### What you have to do
In the records, each line holding "handle" must be reported.

[Materials provided — start]

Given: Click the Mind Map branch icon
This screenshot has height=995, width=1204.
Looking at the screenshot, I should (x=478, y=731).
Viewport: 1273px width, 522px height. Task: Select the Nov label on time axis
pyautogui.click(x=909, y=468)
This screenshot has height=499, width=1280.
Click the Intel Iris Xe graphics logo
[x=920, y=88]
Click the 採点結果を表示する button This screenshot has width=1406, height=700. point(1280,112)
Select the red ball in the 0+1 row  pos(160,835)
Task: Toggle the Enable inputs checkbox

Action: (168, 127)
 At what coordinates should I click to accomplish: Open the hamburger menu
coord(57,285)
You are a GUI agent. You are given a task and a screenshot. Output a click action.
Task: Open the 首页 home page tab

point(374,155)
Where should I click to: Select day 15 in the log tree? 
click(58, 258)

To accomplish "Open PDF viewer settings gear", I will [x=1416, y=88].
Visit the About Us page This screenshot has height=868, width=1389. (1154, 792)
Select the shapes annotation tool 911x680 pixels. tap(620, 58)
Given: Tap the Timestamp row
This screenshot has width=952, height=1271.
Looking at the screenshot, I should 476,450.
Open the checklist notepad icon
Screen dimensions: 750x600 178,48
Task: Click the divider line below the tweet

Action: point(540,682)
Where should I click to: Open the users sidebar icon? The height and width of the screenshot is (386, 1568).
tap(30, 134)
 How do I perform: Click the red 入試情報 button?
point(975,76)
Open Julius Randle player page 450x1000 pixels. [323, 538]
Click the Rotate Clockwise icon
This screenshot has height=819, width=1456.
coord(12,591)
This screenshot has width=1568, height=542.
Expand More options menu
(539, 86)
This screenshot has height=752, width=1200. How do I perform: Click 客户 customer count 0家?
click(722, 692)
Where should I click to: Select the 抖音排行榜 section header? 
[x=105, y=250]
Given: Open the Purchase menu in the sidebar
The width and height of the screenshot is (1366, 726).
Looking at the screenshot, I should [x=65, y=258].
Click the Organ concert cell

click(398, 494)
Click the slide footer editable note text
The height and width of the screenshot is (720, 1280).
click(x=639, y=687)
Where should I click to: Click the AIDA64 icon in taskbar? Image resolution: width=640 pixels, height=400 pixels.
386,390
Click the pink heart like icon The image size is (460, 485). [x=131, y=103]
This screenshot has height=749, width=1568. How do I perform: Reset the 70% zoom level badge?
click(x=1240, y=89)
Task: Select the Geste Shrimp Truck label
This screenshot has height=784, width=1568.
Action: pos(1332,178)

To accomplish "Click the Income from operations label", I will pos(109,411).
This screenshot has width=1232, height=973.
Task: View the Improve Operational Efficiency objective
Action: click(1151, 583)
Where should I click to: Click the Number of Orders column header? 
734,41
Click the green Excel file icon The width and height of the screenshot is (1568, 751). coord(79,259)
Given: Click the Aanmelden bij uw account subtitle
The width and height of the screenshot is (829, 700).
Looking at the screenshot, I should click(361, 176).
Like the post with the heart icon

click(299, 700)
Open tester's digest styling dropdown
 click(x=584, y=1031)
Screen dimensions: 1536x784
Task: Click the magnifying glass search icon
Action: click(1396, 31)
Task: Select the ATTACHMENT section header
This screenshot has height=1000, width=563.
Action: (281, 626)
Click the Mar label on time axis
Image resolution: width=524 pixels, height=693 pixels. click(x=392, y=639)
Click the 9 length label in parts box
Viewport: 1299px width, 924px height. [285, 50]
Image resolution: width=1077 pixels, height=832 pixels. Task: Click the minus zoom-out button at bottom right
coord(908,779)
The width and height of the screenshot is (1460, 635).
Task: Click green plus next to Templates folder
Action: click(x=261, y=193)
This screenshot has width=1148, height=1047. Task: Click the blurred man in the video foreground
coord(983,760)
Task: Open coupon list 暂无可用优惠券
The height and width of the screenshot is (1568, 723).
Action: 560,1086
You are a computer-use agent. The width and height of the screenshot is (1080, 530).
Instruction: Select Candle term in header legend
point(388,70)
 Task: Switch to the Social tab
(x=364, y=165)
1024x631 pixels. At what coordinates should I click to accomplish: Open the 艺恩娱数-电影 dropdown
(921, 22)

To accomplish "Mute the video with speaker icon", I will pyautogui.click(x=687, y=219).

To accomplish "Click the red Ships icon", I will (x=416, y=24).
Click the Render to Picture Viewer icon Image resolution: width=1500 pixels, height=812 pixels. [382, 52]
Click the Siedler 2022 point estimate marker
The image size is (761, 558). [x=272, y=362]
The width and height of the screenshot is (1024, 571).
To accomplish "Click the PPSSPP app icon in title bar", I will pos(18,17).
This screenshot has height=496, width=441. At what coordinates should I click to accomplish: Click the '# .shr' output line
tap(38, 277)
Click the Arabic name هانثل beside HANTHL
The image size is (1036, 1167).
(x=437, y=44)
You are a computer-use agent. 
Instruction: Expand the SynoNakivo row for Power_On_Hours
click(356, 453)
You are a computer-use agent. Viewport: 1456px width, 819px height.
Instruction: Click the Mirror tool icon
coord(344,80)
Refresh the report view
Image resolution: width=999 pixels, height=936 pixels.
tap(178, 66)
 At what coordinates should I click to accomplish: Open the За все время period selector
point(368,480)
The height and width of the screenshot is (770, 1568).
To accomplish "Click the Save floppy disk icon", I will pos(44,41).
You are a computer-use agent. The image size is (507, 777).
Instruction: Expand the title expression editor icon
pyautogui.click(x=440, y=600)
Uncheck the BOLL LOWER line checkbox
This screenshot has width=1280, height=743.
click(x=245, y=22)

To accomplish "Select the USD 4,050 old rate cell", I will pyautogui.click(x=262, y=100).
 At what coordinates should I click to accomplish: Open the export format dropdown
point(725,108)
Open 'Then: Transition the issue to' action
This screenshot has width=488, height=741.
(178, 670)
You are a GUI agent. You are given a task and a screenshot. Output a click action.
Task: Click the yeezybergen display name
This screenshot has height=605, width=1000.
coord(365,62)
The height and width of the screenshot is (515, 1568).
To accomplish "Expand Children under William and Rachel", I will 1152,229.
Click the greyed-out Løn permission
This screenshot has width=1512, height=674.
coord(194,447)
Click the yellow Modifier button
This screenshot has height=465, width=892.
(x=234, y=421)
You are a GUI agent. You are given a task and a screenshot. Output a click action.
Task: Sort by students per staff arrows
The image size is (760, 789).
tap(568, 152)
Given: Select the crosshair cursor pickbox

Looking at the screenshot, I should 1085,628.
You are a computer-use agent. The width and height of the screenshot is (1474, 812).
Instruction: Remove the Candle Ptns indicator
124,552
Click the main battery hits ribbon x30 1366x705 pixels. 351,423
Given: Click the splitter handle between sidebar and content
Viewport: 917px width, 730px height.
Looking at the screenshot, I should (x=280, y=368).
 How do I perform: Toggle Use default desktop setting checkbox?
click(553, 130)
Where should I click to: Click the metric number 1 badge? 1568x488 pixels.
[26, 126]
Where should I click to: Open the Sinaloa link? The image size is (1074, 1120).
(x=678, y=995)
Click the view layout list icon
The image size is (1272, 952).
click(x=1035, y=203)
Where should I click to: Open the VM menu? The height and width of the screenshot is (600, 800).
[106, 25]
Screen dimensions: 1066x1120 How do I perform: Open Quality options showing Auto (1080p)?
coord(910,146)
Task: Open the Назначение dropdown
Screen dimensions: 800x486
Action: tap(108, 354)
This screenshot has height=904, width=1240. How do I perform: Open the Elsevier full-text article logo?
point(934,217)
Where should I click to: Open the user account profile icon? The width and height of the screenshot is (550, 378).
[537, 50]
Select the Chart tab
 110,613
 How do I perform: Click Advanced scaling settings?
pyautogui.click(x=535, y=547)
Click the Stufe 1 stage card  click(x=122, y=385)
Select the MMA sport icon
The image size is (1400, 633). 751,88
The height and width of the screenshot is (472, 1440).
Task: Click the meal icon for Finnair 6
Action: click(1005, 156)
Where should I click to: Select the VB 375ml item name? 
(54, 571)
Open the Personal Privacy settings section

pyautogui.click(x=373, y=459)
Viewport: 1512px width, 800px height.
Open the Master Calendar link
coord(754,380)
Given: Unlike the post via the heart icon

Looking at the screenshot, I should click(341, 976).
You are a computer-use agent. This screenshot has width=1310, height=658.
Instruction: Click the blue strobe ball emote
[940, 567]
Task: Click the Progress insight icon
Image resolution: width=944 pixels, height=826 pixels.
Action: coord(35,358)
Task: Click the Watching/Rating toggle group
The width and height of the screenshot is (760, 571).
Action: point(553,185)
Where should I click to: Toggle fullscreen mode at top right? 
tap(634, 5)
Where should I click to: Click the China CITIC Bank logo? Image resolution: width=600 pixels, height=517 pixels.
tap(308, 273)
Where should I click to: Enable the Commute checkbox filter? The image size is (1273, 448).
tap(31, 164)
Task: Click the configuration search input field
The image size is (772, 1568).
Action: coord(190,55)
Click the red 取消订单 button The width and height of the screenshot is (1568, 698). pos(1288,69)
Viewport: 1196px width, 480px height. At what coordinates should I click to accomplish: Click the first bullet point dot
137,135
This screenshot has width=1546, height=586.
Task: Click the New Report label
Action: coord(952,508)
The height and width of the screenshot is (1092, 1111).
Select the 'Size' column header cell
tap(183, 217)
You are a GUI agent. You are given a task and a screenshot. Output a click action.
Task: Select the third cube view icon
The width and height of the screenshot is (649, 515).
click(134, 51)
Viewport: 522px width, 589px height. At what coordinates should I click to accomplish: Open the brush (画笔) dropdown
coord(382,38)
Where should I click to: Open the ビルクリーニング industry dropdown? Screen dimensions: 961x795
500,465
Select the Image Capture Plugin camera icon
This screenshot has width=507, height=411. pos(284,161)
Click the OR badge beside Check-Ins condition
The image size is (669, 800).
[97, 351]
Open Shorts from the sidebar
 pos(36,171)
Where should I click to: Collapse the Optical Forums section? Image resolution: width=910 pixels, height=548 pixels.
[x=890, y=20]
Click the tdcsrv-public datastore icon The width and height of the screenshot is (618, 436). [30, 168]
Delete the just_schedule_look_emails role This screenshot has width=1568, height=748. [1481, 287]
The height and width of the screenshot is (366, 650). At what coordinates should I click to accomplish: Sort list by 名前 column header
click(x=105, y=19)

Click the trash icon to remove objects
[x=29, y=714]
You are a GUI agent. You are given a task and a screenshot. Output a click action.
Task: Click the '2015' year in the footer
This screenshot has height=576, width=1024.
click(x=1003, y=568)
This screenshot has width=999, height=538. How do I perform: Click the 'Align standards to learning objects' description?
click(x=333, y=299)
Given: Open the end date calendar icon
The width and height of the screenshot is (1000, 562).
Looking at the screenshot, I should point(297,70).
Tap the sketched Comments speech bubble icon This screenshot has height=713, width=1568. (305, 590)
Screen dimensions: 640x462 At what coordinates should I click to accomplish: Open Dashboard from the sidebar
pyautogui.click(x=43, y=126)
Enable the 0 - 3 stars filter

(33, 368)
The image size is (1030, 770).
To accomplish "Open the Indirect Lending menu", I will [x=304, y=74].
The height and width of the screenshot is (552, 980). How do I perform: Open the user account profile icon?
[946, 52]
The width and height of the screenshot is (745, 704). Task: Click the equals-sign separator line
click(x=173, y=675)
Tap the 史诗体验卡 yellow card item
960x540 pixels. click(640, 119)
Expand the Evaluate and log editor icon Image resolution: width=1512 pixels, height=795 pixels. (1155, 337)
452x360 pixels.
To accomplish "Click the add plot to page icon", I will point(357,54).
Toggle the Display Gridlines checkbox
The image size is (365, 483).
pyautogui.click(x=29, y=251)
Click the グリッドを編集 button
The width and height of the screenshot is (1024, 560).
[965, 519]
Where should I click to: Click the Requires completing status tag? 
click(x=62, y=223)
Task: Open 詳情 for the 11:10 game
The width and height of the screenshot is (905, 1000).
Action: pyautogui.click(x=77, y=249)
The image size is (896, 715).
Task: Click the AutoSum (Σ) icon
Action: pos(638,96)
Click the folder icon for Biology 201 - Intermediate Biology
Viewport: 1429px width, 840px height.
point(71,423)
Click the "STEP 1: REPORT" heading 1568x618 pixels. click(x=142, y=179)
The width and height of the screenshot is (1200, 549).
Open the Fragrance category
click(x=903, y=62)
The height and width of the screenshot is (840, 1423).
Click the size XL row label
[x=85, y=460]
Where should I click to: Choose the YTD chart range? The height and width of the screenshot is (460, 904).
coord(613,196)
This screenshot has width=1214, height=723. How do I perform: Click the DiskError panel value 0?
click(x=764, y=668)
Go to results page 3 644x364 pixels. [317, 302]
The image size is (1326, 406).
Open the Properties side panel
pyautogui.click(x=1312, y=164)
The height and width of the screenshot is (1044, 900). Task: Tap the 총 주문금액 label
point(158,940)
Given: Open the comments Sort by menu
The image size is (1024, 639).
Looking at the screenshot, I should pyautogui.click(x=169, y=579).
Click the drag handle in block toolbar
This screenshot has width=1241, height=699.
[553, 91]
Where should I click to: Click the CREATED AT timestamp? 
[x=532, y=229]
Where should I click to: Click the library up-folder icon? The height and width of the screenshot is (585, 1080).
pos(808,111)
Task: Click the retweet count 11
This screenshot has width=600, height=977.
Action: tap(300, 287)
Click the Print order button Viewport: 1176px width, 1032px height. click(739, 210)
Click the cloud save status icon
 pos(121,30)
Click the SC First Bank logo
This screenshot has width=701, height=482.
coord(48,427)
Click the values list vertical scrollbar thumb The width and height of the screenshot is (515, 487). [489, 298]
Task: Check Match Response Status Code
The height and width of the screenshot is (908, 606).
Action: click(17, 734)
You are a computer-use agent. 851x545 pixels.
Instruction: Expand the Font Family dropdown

[Materials provided — finish]

### Exercise solution
Given: Click the splitter handle between sidebar and content
Click the drag handle in block toolbar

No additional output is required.